- _SUPPLIED PASSAGE_:
◇ ◇ ◇
Leftist Costa Rica outsider leads election, run-off expected

SAN JOSE (Reuters) - A left-leaning former diplomat edged ahead in Costa Rica's presidential election on Sunday, riding a wave of disgust at government corruption to get within reach of wresting power from the centrist government in an April run-off.

Luis Guillermo Solis, an academic who has never been elected to office, had a slim lead over ruling party candidate Johnny Araya despite trailing in pre-election polls and early vote returns.

Araya was seen as the front-runner ahead of the vote, but his campaign was hurt by corruption scandals that plagued President Laura Chinchilla's administration.

Solis, who ran on an anti-corruption ticket, won 30.9 percent support on Sunday compared to 29.6 percent for Araya with returns in from around 82 percent of polling centers.

Left-wing lawmaker Jose Maria Villalta was in third place with 17.2 percent. His supporters could help carry Solis to victory in the run-off against Araya, although votes from a host of smaller parties who commanded around a quarter of the tally on Sunday will also be fought over.

A Solis victory in the run-off would mark another triumph for center-left parties which have gained ground in much of Latin America in recent years.

"Costa Rica's time has come," Solis said with a wry expression as his supporters cheered to the blare of music on Sunday night. "From coast to coast, the rising wave has become a great tsunami that has washed away traditional politics forever.
◇ ◇ ◇
- _DATA SECTION_:
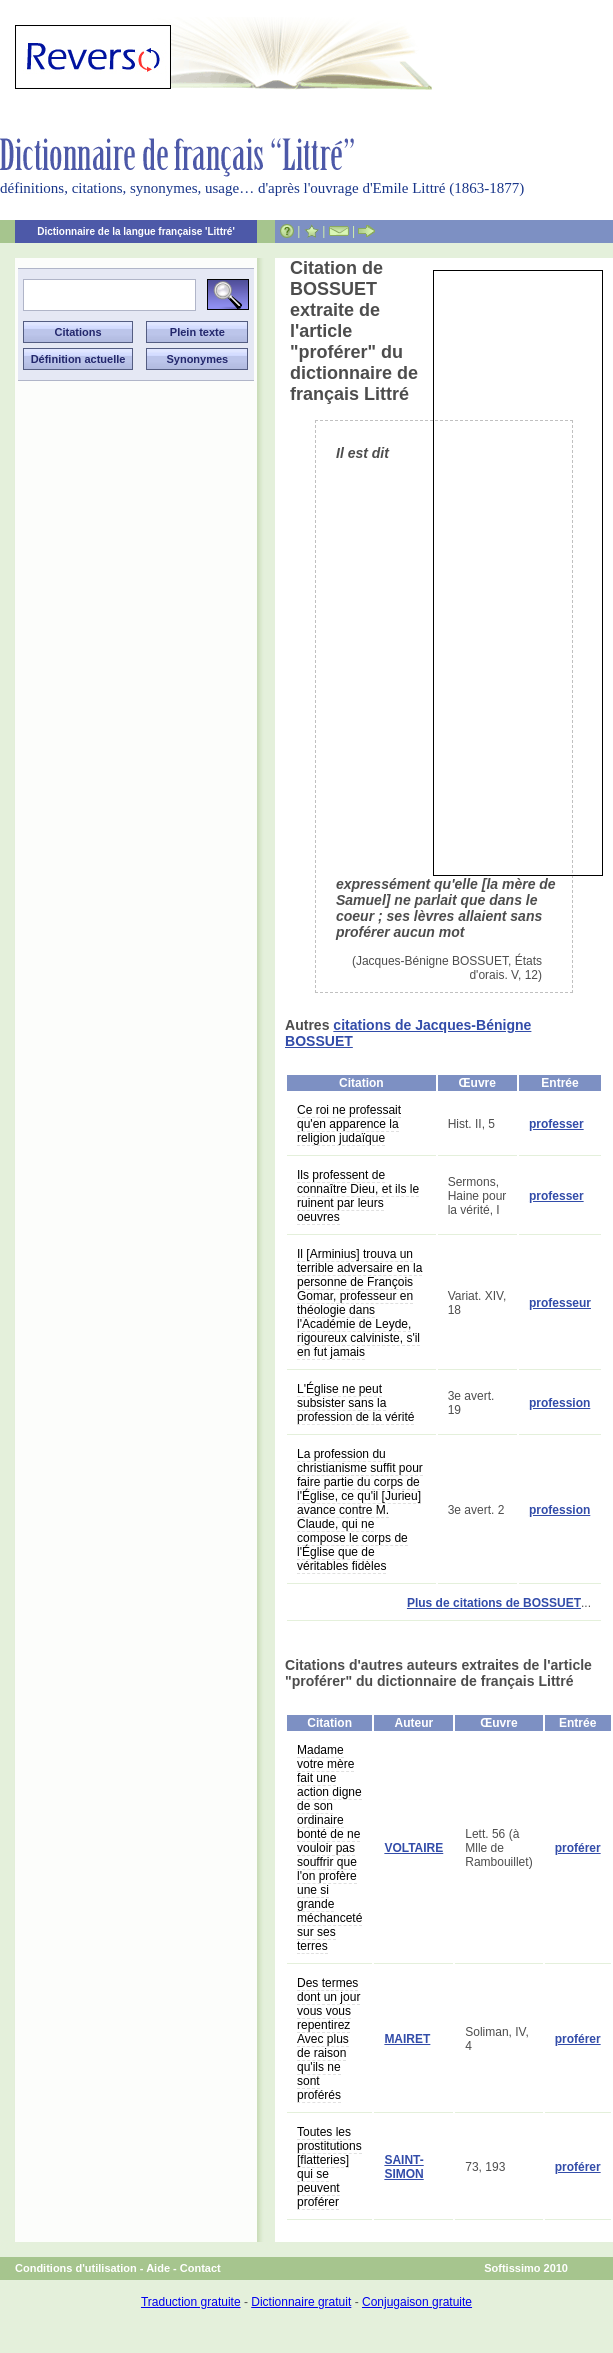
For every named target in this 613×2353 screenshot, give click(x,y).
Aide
◇ ◇ ◇
Copy the passage on Costa Rica's presidential election word for word, beginning at the words "Solis, who ran" and stopping after "in recent years.".

Solis, who ran on an anti-corruption ticket, won 30.9 percent support on Sunday compared to 29.6 percent for Araya with returns in from around 82 percent of polling centers.

Left-wing lawmaker Jose Maria Villalta was in third place with 17.2 percent. His supporters could help carry Solis to victory in the run-off against Araya, although votes from a host of smaller parties who commanded around a quarter of the tally on Sunday will also be fought over.

A Solis victory in the run-off would mark another triumph for center-left parties which have gained ground in much of Latin America in recent years.